[Source data]
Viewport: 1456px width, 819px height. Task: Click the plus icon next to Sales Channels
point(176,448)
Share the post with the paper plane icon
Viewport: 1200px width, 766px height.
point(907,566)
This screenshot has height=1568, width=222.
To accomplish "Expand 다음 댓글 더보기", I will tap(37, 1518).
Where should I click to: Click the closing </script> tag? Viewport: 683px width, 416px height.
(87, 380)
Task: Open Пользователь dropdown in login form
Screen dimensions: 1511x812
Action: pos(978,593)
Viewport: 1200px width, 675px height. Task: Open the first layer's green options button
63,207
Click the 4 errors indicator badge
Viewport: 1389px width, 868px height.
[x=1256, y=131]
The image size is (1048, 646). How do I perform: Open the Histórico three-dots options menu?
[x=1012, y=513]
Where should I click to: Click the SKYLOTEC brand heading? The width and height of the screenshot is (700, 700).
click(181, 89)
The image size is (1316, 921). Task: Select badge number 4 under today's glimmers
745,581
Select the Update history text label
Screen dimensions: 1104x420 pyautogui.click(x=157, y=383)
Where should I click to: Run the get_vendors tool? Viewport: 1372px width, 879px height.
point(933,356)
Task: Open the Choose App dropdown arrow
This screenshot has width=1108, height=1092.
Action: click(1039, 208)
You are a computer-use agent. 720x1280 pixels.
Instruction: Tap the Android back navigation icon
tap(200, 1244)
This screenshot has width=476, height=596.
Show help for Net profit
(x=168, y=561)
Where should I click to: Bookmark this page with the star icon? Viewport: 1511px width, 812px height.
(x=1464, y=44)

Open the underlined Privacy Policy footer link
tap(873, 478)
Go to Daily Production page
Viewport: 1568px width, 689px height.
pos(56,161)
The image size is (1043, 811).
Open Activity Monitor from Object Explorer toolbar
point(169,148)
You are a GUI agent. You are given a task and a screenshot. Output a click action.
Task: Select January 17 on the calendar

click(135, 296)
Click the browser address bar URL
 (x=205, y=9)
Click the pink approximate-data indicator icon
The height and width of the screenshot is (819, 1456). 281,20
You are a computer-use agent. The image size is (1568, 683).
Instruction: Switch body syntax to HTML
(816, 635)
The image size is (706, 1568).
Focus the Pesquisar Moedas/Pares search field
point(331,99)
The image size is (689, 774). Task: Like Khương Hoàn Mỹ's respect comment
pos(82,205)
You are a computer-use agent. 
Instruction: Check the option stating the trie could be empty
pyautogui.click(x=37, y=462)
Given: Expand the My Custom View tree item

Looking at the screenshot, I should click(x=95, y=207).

## Given exercise
Format the rows as a Markdown table, starting from the line with "You are a computer-use agent. The" and continuing up to and including the last line of the rows. Use the columns No. and Line, number each line, and leave out blank lines.

## Written solution
| No. | Line |
|---|---|
| 1 | You are a computer-use agent. The image size is (1568, 683). |
| 2 | Instruction: Switch body syntax to HTML |
| 3 | (816, 635) |
| 4 | The image size is (706, 1568). |
| 5 | Focus the Pesquisar Moedas/Pares search field |
| 6 | point(331,99) |
| 7 | The image size is (689, 774). Task: Like Khương Hoàn Mỹ's respect comment |
| 8 | pos(82,205) |
| 9 | You are a computer-use agent.  |
| 10 | Instruction: Check the option stating the trie could be empty |
| 11 | pyautogui.click(x=37, y=462) |
| 12 | Given: Expand the My Custom View tree item |
| 13 | Looking at the screenshot, I should click(x=95, y=207). |